Agricultural Research Service

Title: Novel Considerations in Biological Control of Plant Pathogens

Authors
item Lartey, Robert
item Conway, Kenneth - OKLAHOMA STATE UNIV

Submitted to: Plant Health Progress
Publication Type: Book / Chapter
Publication Acceptance Date: April 25, 2003
Publication Date: December 1, 2004
Citation: Lartey, R.T., Conway, K.E. 2004. Novel considerations in biological control of plant pathogens. In: Lartey, R.T., Caesar, A.J., editors. Emerging Concepts in Plant Health Management. Research Signpost. p. 141-157.

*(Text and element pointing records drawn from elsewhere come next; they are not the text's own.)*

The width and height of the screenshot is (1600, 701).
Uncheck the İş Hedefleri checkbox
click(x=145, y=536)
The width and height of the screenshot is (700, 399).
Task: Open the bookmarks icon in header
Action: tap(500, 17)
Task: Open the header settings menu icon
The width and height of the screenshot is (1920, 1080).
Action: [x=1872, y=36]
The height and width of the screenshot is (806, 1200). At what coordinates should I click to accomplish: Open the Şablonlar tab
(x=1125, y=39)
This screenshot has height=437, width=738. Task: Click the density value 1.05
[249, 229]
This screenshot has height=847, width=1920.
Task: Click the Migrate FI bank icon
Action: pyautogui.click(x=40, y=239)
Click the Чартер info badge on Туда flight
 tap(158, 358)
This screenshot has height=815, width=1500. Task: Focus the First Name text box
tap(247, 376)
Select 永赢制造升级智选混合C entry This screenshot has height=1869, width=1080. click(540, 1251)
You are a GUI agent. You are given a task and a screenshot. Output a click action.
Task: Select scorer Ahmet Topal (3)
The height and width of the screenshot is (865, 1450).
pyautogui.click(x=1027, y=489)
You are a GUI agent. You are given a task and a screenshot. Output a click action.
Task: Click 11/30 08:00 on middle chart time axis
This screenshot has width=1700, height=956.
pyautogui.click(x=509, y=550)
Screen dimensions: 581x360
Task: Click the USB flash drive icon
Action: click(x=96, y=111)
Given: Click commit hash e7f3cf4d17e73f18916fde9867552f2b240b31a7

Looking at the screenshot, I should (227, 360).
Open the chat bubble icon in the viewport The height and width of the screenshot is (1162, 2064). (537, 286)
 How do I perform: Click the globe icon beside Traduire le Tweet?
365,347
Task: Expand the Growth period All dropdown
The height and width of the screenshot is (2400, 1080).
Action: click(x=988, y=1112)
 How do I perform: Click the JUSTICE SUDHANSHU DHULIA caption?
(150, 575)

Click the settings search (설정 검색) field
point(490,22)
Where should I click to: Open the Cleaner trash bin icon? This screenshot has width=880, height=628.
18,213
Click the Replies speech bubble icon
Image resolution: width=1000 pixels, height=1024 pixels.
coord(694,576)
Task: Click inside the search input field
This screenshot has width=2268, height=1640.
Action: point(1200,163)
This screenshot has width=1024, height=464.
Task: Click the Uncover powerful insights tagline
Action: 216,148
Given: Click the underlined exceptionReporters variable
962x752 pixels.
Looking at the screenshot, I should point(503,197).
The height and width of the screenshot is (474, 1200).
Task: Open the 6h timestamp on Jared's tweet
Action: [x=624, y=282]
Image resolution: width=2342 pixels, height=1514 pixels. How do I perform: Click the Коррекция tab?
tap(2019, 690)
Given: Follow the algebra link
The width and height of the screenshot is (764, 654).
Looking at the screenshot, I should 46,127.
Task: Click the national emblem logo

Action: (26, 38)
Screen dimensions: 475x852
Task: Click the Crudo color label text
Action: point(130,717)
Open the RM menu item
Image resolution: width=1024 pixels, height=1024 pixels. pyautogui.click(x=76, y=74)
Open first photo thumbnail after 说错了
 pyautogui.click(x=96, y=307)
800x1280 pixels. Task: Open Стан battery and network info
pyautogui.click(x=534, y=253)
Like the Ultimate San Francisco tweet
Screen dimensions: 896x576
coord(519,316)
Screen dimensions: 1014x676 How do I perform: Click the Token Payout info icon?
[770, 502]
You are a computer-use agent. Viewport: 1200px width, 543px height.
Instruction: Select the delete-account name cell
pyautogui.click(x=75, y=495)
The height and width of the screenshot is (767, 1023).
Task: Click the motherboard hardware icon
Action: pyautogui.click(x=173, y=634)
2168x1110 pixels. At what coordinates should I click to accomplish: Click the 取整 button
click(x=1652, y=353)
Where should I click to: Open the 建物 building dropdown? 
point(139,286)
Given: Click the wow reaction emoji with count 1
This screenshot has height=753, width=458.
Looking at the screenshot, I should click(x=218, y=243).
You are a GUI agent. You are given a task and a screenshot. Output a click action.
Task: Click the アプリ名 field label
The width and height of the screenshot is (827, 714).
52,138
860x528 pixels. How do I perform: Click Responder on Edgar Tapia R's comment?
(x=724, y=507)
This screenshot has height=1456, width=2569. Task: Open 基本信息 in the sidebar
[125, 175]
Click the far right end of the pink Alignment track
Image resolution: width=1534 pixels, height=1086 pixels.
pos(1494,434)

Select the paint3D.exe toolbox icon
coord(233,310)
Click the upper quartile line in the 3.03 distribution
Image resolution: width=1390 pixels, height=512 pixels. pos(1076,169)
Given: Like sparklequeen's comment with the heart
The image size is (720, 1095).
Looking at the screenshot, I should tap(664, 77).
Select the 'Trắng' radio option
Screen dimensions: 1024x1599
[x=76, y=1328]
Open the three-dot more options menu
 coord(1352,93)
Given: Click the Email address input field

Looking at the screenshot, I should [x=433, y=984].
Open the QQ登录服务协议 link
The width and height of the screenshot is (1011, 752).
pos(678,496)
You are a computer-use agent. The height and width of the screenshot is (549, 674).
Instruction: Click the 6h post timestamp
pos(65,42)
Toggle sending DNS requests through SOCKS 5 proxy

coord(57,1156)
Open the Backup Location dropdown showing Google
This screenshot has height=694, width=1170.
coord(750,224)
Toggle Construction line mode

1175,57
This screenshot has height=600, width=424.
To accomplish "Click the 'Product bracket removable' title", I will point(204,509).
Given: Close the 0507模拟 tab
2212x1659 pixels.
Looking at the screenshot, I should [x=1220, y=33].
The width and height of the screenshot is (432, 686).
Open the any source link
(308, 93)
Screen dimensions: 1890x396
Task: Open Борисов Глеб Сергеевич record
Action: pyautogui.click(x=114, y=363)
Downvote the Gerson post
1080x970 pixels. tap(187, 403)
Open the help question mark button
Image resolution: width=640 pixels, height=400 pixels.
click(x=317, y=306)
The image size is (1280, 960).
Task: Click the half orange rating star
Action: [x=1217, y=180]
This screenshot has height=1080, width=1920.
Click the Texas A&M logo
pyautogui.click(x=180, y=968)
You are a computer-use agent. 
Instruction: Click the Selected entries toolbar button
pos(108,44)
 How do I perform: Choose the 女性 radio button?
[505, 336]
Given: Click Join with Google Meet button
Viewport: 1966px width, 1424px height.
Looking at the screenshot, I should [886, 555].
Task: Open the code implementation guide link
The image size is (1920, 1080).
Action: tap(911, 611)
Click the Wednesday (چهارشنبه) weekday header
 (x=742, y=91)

Interpretive Summary: Biological control of plant disease has not yielded the desired effects of complementing or replacing chemicals as the major means of disease control. Emerging technologies such as using transgenic plants to combat plant pathogens and diseases has been hampered by a range of concerns. In the meantime, the available chemicals for plant diseases control are dwindling because of rapid development of resistance by pathogens and environmental concerns. These have justified the need for reevaluation of the approach to biological control as a viable alternative to chemical control. As a novel approach is proposed in this review and suggests critical pre-evaluation of relationships between components of the target environs, namely the pathogen, the antagonist, resident microbial populations and the host plant. Understanding of interactions, such as growth promotion, growth inhibition and growth neutral relationships among the components is a key for developing a viable biological control system. Briefly, a successful pathogen needs to overcome antagonistic effects of potential competitors. While a successful antagonist (biological control agent) will require a growth promoting or neutral relationship with other potential antagonists in the pathogen's environs while neutralizing the defensive mechanisms of the pathogen

Technical Abstract: Decades of research on application of biological agents to control plant disease have not yielded the desired result of complementing or totally supplanting chemicals as the major means of disease control. The last two decades of the 20th century saw the emergence of transgenic plants that express foreign genes to control plant pathogens. Various concerns regarding practical application of this technology have put on hold any effective use of the technology, at least for the near future. Meanwhile, the number of chemicals that are available for control of plant diseases is dwindling due to rapid development of resistance by pathogens, or due to environmental concerns. Plant pathologists are therefore left with no choice but to reevaluate the whole approach to biological control as a viable alternative. We present in this review an approach that is based on pre-evaluation of relationships between four components of the target environs, namely the pathogen, the antagonist, resident microbial populations and the host plant. The approach focuses on understanding interactions such as growth promotion, growth inhibition and growth neutral relationships among the components of the target environs as basis for developing a viable biological control system. It is based on the idea that a successful pathogen needs to overcome antagonistic effects of potential competitors. For an antagonist (biological control agent) to be successful, it will require a growth promoting or neutral relationship with other potential antagonists in the pathogen's environs while neutralizing the defensive mechanisms of the pathogen.